EXERCISE DESCRIPTION ::
Could you output only the lines from the one containing "Click the Purchases" through the last line of the data, both included?

INFORMATION ::
[Start of section]
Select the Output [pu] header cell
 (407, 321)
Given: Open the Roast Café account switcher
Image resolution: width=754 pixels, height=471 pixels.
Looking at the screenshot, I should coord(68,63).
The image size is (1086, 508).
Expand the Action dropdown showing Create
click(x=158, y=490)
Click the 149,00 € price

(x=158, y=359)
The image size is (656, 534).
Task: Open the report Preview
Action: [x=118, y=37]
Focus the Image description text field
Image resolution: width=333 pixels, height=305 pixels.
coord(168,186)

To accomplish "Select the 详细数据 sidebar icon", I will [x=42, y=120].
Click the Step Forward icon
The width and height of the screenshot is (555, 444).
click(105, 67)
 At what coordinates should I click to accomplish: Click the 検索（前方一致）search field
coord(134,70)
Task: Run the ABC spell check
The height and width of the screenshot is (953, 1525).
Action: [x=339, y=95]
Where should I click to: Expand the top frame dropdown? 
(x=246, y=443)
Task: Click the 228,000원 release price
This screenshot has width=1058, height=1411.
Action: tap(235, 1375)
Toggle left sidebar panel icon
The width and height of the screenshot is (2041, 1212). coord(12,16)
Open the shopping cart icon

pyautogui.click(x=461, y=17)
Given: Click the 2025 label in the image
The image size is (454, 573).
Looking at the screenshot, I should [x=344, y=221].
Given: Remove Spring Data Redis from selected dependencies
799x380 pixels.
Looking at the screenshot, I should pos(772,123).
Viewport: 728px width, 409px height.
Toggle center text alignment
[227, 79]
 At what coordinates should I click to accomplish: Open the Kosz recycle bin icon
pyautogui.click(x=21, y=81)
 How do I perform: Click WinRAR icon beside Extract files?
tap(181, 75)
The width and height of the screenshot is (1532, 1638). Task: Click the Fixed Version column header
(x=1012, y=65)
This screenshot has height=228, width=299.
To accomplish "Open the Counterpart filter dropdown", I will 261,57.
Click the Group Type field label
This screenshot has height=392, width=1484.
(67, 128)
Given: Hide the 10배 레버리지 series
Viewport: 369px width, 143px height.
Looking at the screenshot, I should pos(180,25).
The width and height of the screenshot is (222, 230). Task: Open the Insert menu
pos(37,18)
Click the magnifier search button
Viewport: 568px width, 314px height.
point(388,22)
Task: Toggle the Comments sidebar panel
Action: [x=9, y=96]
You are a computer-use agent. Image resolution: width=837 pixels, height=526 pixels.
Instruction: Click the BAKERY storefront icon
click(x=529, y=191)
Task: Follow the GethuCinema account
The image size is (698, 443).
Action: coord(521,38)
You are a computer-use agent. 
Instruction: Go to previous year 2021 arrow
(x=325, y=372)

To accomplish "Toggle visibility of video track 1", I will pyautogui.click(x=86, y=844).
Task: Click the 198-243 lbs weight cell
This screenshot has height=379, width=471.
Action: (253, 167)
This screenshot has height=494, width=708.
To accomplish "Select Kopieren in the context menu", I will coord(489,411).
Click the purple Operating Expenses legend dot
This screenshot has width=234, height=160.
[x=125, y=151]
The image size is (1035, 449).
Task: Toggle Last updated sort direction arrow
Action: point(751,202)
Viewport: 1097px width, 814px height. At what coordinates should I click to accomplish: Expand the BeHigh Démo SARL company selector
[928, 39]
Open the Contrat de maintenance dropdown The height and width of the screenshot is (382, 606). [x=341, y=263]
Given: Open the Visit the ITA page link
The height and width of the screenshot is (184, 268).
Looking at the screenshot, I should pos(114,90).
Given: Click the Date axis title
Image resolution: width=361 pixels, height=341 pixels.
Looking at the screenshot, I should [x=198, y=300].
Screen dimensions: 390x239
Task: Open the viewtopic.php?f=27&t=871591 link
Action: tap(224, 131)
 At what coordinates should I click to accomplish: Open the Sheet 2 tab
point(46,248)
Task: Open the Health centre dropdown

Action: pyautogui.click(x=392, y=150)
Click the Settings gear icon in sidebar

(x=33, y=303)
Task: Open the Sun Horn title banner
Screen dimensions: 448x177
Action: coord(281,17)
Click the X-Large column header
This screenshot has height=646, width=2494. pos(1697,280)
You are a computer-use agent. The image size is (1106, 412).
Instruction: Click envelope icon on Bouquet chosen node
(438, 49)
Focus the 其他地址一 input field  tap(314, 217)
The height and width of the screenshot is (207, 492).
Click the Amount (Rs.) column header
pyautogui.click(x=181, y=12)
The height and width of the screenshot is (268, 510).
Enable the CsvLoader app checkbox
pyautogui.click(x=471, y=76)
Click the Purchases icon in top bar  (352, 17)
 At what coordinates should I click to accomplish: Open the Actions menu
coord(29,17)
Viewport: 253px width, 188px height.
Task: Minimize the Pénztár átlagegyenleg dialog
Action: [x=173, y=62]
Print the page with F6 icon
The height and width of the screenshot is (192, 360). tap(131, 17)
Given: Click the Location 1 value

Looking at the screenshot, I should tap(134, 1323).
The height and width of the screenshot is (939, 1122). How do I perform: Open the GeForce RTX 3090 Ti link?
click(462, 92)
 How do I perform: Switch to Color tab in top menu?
[End of section]
OUTPUT OF THE TASK ::
Click the Purchases icon in top bar  (352, 17)
 At what coordinates should I click to accomplish: Open the Actions menu
coord(29,17)
Viewport: 253px width, 188px height.
Task: Minimize the Pénztár átlagegyenleg dialog
Action: [x=173, y=62]
Print the page with F6 icon
The height and width of the screenshot is (192, 360). tap(131, 17)
Given: Click the Location 1 value

Looking at the screenshot, I should tap(134, 1323).
The height and width of the screenshot is (939, 1122). How do I perform: Open the GeForce RTX 3090 Ti link?
click(462, 92)
 How do I perform: Switch to Color tab in top menu?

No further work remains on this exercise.